Pour moins prêter le flanc aux critiques contre la présence militaire en Afrique de l’ex-puissance coloniale, le président Emmanuel Macron a ordonné une action collant strictement aux demandes spécifiques des pays concernés et restant à bas bruit. Une consigne respectée à la lettre au Niger, qui accepte en retour 1.500 militaires français sur son sol pour faire monter en puissance ses armées, alors que le groupe Etat islamique au Sahara (EIS) a regagné du poil de la bête à la frontière malo-nigérienne.
« Le Niger tient lieu pour l’armée française de laboratoire pour son approche rénovée », résume Michael Shurkin, expert américain spécialiste du monde militaire tricolore. « La France menait sa propre guerre en parallèle de ce que faisaient les forces armées maliennes. Aujourd’hui elle veut faire différemment ».
« Débarkhanisation »
Rester en deuxième ligne demande toutefois une « débarkhanisation des esprits », glisse un officier français, rappelant qu’une génération entière de soldats a traqué les groupes jihadistes pendant une décennie dans les sables sahéliens, dans des conditions bien plus autonomes qu’aujourd’hui. Engagées dans une montée en puissance de leurs forces armées (FAN), qui doivent atteindre 50.000 hommes en 2025 puis 100.000 en 2030, le Niger semble satisfait.
« Aujourd’hui le commandement est nigérien, maître du terrain et des besoins. On ne peut que s’en féliciter. Les Français nous apportent la formation militaire, du matériel, du renseignement, et des moyens aériens qui nous manquent », souligne à l’AFP l’ex-ministre nigérien de la Défense (2016-2019), Kalla Moutari. « Nous devons mettre à profit leur présence et celle d’autres partenaires, car la menace s’enracine de plus en plus dans le centre Mali et à l’est et déborde sur le Niger ».
Alors qu’auparavant le Niger servait essentiellement de base de transit pour les opérations au Mali, les Français y ont renforcé leur présence et détaché des centaines d’hommes dans le sud-ouest du pays, près de la frontière malienne.
« Bascule »
L’opération franco-nigérienne Almahaou, dans la région de Tillaberi, a déjà produit des effets positifs, fait valoir le colonel Grégoire Servent, commandant de la base aérienne projetée (BAP) française de Niamey. « Nous sommes passés de 33% des terres cultivées dans ce secteur il y a un an à 65% aujourd’hui. Cette zone est considérée prioritaire, car c’est le grenier à blé du pays ».

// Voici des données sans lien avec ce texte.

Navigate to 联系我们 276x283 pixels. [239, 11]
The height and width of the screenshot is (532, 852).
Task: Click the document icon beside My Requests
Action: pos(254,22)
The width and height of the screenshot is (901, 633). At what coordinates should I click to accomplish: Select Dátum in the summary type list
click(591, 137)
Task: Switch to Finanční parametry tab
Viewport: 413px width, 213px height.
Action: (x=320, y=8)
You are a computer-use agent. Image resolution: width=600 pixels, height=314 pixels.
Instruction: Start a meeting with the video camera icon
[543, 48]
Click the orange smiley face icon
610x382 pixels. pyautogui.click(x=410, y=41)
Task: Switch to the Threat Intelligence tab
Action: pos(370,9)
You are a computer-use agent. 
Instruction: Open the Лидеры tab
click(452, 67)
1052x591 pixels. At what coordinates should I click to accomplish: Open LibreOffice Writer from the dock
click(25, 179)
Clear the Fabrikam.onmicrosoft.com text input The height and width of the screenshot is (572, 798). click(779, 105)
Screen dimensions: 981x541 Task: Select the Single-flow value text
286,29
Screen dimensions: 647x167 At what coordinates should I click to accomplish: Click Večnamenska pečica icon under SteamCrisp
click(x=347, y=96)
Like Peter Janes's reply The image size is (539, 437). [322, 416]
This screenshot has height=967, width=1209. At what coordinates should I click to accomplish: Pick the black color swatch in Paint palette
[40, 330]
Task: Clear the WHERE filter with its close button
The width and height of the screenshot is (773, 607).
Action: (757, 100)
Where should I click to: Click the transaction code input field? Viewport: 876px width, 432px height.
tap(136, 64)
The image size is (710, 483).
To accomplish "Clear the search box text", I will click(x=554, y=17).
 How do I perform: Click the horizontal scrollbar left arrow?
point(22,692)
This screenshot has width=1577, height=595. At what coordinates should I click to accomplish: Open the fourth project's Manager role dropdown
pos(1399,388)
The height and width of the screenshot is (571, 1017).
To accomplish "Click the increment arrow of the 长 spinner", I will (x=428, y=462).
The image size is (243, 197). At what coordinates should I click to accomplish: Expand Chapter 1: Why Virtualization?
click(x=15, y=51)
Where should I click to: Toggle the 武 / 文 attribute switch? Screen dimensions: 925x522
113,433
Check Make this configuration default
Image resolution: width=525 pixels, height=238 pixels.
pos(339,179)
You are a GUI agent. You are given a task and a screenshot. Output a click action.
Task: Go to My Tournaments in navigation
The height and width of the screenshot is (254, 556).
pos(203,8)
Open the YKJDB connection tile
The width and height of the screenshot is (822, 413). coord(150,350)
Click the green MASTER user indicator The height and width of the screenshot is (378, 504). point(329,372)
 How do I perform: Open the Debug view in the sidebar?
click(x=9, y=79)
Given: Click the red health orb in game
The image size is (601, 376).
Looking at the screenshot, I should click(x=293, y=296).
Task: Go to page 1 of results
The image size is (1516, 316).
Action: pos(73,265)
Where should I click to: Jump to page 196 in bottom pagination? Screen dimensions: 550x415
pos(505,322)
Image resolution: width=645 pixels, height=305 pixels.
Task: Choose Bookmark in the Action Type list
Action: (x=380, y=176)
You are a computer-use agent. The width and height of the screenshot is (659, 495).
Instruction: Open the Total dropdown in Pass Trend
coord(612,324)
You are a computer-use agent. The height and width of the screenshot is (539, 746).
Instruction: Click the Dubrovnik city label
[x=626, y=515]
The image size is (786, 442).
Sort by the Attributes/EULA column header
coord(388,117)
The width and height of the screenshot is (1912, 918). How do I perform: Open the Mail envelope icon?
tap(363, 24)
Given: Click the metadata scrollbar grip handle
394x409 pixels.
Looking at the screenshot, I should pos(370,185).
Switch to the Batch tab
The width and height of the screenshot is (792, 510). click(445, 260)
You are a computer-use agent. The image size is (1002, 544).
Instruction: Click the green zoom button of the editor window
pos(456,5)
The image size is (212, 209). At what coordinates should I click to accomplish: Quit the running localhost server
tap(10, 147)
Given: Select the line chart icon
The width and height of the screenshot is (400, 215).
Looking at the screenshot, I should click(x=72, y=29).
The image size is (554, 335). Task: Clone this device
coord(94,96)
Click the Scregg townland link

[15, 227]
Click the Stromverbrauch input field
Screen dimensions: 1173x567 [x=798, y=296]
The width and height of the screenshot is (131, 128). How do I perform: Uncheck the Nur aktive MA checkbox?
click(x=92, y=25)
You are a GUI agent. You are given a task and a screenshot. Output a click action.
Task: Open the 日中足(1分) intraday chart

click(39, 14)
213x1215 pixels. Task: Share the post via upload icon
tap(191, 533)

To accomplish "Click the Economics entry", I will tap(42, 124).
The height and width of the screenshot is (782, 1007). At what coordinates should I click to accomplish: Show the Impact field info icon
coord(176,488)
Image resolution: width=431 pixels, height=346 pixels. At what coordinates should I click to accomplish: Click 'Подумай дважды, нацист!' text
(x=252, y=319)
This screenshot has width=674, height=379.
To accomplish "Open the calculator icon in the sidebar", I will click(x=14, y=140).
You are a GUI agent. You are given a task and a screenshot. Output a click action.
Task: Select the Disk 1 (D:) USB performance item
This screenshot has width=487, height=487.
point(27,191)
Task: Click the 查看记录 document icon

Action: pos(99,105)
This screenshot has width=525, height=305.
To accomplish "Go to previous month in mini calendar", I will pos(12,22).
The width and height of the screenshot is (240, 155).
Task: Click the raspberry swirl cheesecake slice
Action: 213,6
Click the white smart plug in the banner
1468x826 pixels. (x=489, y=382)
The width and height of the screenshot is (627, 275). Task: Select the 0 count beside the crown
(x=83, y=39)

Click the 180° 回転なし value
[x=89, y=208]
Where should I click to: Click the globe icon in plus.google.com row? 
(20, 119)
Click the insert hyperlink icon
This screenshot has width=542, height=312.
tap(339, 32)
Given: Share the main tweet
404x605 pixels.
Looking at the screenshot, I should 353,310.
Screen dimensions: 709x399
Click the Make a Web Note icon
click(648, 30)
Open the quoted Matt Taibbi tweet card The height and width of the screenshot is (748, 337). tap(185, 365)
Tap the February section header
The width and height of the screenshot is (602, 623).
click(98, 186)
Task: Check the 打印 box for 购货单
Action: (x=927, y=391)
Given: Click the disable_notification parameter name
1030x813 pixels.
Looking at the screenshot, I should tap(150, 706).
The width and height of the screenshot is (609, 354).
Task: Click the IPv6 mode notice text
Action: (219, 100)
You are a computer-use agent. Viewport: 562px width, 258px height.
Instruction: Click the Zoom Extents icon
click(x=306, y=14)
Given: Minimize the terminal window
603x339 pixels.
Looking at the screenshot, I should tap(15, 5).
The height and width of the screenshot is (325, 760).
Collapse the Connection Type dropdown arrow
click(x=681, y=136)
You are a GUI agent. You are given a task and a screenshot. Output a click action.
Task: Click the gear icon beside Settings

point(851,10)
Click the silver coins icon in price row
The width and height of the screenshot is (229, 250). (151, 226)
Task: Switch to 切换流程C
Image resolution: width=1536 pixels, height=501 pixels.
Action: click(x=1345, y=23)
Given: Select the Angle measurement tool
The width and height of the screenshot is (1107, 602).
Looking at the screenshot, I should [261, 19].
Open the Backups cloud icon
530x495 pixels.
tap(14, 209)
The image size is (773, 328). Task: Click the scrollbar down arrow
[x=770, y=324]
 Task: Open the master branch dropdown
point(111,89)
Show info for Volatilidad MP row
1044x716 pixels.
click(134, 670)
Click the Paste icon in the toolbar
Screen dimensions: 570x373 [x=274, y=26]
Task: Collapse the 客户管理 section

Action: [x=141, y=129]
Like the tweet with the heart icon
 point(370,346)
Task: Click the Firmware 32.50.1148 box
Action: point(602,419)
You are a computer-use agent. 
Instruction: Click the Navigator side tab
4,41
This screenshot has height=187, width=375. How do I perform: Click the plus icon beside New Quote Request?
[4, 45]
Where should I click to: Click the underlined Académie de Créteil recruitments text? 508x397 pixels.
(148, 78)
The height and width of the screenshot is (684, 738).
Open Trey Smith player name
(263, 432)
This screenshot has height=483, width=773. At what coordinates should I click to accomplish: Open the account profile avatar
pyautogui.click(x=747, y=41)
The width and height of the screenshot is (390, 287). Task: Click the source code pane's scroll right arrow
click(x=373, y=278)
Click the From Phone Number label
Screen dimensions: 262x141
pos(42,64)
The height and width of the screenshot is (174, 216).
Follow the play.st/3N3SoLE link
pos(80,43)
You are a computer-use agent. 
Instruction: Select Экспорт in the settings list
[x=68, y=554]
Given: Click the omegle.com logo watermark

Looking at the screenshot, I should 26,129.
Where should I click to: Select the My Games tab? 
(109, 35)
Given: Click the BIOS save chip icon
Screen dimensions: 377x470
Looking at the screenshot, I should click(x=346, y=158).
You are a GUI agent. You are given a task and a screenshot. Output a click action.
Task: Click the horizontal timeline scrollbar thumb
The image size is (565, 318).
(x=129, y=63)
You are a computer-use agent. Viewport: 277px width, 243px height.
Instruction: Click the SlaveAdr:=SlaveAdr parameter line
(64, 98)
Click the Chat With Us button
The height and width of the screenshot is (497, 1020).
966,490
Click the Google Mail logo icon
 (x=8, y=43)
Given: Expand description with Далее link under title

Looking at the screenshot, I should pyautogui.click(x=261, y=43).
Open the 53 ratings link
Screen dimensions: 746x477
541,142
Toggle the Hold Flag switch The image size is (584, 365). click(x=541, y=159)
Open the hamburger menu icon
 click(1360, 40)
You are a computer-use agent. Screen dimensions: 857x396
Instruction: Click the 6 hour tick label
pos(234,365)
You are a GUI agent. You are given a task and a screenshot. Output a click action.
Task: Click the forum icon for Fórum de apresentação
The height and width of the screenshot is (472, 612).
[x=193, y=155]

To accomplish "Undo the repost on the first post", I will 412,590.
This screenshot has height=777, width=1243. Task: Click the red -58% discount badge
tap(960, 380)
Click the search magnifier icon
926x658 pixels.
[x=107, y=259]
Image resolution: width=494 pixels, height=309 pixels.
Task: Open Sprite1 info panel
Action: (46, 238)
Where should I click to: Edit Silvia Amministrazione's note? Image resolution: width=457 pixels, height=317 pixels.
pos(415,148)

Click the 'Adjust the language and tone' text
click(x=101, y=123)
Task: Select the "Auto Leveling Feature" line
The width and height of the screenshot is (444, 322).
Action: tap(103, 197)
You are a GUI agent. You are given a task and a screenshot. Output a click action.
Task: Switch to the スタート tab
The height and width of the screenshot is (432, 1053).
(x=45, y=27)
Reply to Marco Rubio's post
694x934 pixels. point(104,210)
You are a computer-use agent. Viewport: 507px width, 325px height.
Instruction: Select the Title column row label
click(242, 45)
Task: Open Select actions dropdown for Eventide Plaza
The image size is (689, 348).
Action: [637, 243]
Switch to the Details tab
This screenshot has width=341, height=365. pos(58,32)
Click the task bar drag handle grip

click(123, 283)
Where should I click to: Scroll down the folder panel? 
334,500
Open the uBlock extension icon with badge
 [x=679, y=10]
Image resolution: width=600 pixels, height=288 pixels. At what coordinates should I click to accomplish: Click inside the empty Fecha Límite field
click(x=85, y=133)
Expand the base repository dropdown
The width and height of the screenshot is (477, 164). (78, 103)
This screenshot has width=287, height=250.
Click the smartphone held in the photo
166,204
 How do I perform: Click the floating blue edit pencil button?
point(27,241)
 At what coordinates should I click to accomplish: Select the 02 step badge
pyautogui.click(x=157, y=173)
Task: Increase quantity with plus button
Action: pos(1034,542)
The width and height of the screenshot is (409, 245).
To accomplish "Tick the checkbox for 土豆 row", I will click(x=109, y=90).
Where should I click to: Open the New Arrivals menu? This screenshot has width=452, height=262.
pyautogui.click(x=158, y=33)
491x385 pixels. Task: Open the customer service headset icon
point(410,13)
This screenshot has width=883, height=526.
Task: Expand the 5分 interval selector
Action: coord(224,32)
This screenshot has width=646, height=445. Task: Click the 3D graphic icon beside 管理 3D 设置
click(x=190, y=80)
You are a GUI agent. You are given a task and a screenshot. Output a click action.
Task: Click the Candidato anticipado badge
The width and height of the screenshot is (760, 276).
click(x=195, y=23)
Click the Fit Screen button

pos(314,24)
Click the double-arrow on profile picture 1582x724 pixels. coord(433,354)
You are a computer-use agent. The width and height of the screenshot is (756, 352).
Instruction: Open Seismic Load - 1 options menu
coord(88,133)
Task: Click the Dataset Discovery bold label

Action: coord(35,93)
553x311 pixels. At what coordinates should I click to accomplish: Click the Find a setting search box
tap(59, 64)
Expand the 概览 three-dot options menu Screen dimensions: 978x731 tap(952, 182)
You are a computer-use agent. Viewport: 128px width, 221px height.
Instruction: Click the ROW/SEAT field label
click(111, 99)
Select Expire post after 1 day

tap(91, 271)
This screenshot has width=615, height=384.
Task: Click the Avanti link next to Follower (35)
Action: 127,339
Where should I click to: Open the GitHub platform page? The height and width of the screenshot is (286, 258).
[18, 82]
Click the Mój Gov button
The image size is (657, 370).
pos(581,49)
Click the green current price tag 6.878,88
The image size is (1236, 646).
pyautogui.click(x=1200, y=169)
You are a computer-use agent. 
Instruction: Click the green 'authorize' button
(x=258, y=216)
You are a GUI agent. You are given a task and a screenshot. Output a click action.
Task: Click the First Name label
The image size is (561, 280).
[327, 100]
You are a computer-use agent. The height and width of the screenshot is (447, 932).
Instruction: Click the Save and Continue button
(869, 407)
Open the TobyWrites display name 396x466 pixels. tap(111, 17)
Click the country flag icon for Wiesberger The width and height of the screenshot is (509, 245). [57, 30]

La coopération fonctionne d’autant mieux que « le Niger a une stratégie de contre-insurrection particulièrement efficace », qui vise à « sécuriser les populations et permettre le retour de l’Etat dans les zones contestées par les groupes terroristes », renchérit le général Baratz.
Au Mali, malgré d’indéniables victoires tactiques françaises contre les groupes armés, le pouvoir politique n’est jamais parvenu à réimplanter son autorité dans les zones semi-désertiques ratissées par Barkhane. Et l’armée nationale (FAMa) est restée fragile, malgré les efforts pour l’aguerrir depuis des années.